Rasulullah Saja Memerintahkan Bayar Pajak, Mengapa Kamu Justru Menolaknya?

Buat Apa Bayar Pajak Motor Kalau Prabowo Tidak Jadi Presiden ?? Masa saya harus bayar pajak ke pemerintahan rezim china ? #AyoHindariPajakMotor

Kalimat tersebut ditulis oleh seorang pemuda yang pernah memimpin organisasi kepemudaan berbasis agama yang cukup besar di negeri ini. Namun dari kalimatnya agak sulit memahami mengapa orang yang insyaallah mengerti agama justru melawan perintah Rasulullah SAW dalam mengelola negara.

Jika pemuda berinisial DAS tersebut pernah membaca kisah Rasulullah, tentu dia paham salah satu yang diperangi Rasul adalah mangkir dari pajak.
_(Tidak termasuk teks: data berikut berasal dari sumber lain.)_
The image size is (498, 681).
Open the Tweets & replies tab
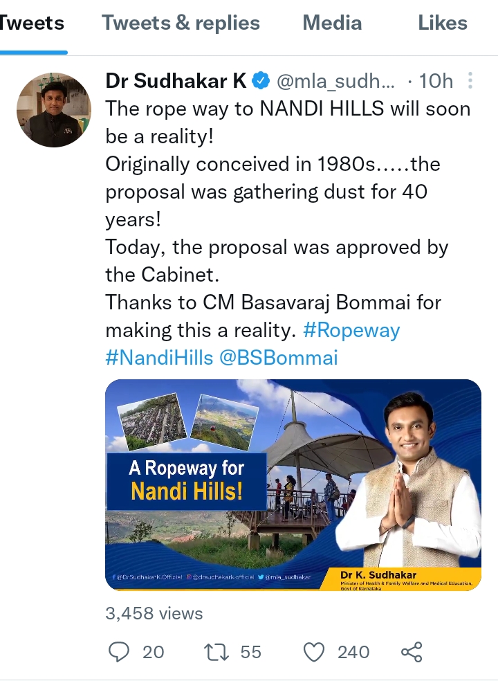tap(181, 23)
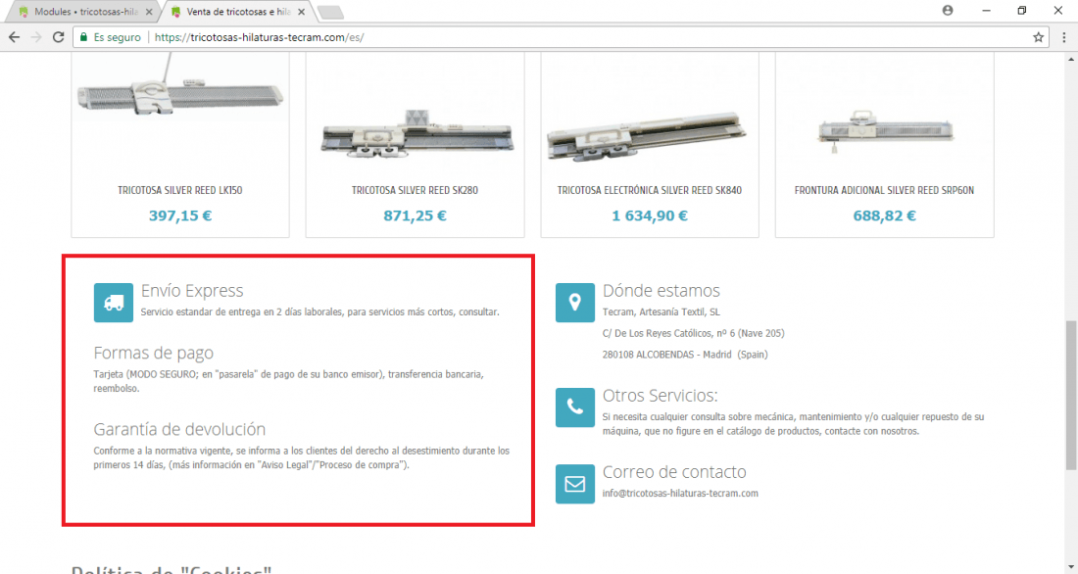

Bahkan asbabun nuzul Alquran surat Al-Hujarat ayat 6 diawali dari peristiwa seorang sahabat bernama Walid bin Uqbah yang diminta Rasul mengambil pajak dari Bani Musthaliq.

Mendengar akan ada kunjungan dari utusan Rasul, Bani Musthaliq menyambut dengan antusias. Mereka menyiapkan penyambutan yang cukup meriah bagi Walid. Namun Walid melihatnya berbeda. Karena pernah mengalami konflik sebelum mereka masuk Islam, sambutan meriah yang dilakukan Bani Musthaliq malah dianggap sebagai ancaman terhadapnya. Belum sampai Walid bertemu dengan penduduk, ia langsung balik badan dan kembali ke Madinah.

Sesampai di Madinah, ia menceritakan kepada Rasul tentang keengganan penduduk setempat membayar pajak bahkan sampai melakukan ancaman. Untuk mengklairifikasinya, Rasul pun kemudian mengirim panglima terkuatnya, Khalid bin Walid, untuk melakukan investigasi terhadap pengakuan Walid tersebut. Apakah Bani Musthaliq benar-benar mangkir dari pembayaran pajak? Setelah diselidiki, ternyata terjadi kesalahpahaman antara Bani Musthaliq dengan Walid.

Pajak dan negara saling menopang satu sama lain. Pembangunan di sebuah negara tak bisa dijalankan kalau pajak tidak dibayar oleh warganya. Seruan tidak membayar pajak adalah sebuah kekeliruan besar baik dipandang dari segi hukum atau pun agama.

Apakah DAS tidak pernah belajar kaidah fikih yang mengatakan bahwa jika ada dua kemadharatan (bahaya) yang saling berhadapan, maka pilihlah salah satu yang paling sedikit efek buruknya bagi masyarakat?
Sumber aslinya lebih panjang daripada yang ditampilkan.